Tracking a lost film

By Anne Copley

The Trust is building a relationship with the National Archives and Records Administration (NARA), situated in Washington and the US equivalent of the National Archives at Kew.

One of the items under discussion is a film “Onore al merito” (“Honour to those who deserve it”), made in 1946 under the aegis of the British Embassy in Rome. Its purpose was to acknowledge the huge debt owed to the Italian contadini by Allied escapers and evaders.

It merits a whole chapter in Lucy de Burgh’s book “An English Girl at War”, and it appears that her husband Hugo was instrumental in getting it made. Lt. Col. Hugo de Burgh was Commanding Officer of the Allied Screening Commission (Italy) and had been Senior British Officer at Fontanellato PoW camp before escaping to Switzerland after Italy’s surrender in September 1943.

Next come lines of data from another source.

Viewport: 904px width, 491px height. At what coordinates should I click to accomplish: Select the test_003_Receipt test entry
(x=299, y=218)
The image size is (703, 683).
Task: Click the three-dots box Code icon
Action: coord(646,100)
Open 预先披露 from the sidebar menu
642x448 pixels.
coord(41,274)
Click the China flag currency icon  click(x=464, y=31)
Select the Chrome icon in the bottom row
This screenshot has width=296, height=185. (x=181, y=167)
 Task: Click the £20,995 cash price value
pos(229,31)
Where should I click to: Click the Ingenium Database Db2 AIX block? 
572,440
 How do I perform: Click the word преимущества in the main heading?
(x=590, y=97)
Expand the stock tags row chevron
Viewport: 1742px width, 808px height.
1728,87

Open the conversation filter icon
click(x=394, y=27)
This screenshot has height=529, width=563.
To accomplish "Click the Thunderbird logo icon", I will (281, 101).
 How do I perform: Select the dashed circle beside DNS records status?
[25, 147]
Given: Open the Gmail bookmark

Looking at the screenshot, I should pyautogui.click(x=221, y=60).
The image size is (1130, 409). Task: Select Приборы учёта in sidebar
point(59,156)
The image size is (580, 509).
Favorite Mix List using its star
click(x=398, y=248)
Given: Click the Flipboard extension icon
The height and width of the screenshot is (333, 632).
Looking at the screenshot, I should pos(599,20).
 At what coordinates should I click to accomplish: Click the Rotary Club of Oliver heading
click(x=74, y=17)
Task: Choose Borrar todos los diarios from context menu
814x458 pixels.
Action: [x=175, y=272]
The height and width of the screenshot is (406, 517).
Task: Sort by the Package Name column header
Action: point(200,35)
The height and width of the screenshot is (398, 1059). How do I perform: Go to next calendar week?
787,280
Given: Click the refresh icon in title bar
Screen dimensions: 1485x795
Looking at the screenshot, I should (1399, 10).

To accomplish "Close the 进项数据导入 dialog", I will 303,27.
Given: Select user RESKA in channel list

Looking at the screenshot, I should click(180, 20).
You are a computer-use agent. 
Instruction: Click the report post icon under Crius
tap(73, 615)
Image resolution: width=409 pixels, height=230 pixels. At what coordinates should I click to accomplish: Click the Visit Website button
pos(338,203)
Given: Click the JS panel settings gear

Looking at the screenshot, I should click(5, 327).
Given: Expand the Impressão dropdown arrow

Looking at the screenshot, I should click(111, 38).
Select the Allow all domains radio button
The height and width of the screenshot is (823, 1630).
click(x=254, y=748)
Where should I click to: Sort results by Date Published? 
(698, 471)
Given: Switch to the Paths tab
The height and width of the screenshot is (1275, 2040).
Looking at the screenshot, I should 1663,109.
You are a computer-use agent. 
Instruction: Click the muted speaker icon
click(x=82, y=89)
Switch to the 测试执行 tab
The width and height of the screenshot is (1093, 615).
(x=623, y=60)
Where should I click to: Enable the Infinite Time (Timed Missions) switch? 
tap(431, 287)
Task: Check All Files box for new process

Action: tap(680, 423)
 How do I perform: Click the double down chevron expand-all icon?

Unfortunately the film itself is lost (though searches are under way), but the story of its production can be reconstructed in the Washington archives. Greg Bradsher, Senior Archivist, has been following its trail through correspondence and other documents and has written a fascinating and thoroughly researched blog which appears on the NARA website at:

https://text-message.blogs.archives.gov/2017/08/22/lets-make-a-movie-the-allied-screening-commission-italy-and-the-documentary-onore-al-merito-to-whom-honor-is-due-1946/

Vernon Jarratt, one of the two film-makers, went on to run “George’s”, a very high-class restaurant in Rome, patronised by the 1960s movie crowd. Some of our members may have their own memories of time spent within its walls.